What does a beast do? It serves itself. If it is hungry, it eats. If it is tired, it sleeps. If it is angry, it lashes out. A beast pays no mind to what it is eating, nor does it care if anyone else is able to eat. It only cares for itself, and the things which it deems as important. So, while we all may look at the list above and feel as though we also desire those things, we should not desire them in the same way as a beast might.
Asaph made it clear that he was initially jealous of the success and wealth of others. This is something that we can all relate to, the question we should be asking ourselves as Christians is whether we have any reason to be jealous at all. Do we wish to serve ourselves or to serve God? If the answer is God, then surely God will ensure that we have what we need to serve Him. We only become jealous when we desire to serve ourselves.
When my heart was grieved and I was pierced within, I was senseless and ignorant; I was a brute beast before You.Psalm 73:21-22
It is only because Asaph realizes that he was serving only himself that he can admit that, he too, had been a brute beast. Desiring only to ensure that he had food, money, power and authority. He was not concerned for his neighbors, and thus he had been carefree. It didn’t not concern him to see others starving when he had food, it did not bother him to see others in bondage, so long as he was free. This is what should distinguish the Christian from others. By serving God, we serve one another. If I am prosperous, let me use that prosperity to lift others up.

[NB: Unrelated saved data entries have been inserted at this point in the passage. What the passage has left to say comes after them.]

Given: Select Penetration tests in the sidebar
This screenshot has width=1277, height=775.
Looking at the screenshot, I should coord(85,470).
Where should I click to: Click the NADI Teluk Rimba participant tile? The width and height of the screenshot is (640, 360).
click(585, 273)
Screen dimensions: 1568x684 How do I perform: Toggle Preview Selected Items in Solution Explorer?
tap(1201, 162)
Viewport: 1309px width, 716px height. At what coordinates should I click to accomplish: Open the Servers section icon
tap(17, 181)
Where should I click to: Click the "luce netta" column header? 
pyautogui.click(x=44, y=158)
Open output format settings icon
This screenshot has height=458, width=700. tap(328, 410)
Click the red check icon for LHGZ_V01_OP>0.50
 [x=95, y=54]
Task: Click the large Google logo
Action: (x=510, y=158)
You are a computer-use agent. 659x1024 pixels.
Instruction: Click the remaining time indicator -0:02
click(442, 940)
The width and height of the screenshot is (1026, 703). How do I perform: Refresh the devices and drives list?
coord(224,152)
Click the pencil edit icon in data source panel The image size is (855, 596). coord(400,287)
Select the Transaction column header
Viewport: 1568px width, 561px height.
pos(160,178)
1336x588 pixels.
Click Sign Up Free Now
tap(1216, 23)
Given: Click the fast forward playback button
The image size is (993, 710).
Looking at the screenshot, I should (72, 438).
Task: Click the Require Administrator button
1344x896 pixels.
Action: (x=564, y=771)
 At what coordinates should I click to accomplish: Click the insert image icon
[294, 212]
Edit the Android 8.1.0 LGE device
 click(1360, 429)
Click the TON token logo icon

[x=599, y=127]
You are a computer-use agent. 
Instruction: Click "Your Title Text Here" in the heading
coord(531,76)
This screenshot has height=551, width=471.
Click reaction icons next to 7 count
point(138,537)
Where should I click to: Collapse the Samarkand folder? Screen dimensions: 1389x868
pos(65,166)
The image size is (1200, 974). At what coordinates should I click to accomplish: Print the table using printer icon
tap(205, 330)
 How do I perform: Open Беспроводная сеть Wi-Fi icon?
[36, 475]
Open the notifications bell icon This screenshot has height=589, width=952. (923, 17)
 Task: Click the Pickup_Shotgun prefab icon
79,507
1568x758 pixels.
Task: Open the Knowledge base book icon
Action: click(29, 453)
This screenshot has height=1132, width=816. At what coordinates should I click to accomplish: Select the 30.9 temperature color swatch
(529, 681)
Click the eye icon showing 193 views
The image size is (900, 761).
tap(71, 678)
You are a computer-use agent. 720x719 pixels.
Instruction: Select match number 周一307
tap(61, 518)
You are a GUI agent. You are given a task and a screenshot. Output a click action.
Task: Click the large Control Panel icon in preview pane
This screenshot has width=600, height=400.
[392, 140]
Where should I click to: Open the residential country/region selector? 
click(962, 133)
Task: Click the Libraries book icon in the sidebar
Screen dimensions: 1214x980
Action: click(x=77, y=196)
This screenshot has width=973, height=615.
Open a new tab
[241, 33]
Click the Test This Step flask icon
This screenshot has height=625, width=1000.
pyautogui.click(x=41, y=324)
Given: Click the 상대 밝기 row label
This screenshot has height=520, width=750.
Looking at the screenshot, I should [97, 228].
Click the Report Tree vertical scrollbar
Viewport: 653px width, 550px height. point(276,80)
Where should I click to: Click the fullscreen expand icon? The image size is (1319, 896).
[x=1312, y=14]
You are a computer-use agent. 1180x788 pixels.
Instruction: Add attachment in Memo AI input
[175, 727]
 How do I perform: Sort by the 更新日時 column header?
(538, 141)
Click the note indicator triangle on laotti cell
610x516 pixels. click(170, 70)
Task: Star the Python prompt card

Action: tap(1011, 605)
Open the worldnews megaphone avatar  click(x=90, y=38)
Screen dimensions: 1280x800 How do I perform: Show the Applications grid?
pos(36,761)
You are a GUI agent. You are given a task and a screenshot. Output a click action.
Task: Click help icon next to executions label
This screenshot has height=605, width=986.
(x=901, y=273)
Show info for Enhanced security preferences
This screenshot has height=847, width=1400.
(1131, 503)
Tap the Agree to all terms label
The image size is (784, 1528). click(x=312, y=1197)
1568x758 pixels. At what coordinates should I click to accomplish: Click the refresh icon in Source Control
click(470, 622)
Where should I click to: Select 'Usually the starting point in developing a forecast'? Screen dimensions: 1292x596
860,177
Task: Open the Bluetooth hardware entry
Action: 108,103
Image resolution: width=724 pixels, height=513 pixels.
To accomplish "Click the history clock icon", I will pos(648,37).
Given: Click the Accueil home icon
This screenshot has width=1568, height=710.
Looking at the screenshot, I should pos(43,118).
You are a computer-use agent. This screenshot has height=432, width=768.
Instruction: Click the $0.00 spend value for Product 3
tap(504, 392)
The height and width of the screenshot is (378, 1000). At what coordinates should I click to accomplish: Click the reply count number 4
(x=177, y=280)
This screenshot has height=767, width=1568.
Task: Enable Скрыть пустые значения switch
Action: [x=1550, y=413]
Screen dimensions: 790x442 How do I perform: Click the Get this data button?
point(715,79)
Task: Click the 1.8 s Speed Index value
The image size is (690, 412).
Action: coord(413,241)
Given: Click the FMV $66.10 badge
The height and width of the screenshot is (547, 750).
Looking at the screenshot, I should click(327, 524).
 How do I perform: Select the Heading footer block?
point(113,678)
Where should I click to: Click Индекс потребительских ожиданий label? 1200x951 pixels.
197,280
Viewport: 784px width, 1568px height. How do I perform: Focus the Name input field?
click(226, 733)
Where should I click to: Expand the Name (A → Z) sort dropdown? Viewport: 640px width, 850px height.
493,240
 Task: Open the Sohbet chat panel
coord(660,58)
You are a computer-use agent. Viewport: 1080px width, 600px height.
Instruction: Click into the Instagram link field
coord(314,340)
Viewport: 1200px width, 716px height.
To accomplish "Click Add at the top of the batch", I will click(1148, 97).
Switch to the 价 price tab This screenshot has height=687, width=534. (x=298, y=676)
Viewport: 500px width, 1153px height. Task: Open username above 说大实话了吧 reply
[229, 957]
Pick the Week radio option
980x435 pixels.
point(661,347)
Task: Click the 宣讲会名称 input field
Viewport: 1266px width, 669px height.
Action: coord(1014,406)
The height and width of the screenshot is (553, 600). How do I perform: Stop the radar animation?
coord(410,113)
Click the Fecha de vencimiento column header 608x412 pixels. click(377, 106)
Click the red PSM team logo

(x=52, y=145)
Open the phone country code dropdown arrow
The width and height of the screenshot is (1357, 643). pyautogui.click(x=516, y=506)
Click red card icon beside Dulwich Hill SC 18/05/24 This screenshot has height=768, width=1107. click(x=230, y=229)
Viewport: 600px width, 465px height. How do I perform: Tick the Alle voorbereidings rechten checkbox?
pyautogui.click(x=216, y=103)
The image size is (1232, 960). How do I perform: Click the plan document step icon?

If I am free, let me use that freedom to bring others closer to God.
Look within yourself and ask whom do you serve? This is not a question that can be answered and then forgotten, but rather, this is a question upon which we should reflect continuously. I know that I constantly need to question my motives, and it is far too often I find that I am concerned more for myself than for those around me. It becomes tempting to tell myself, “I can’t help others if I have nothing”, similar to how an airline will suggest that you put on your own oxygen mask before attempting to help others in an emergency. This logic is flawed, as we already have our oxygen mask. As Christians, we have placed our trust in the Lord and He will ensure that we have what we need to serve Him. We do not need to concern ourselves with gathering more money, food, power, or freedom than others, we should not be concerned with the size of our own kingdom, instead we should be concerned with the kingdom of heaven.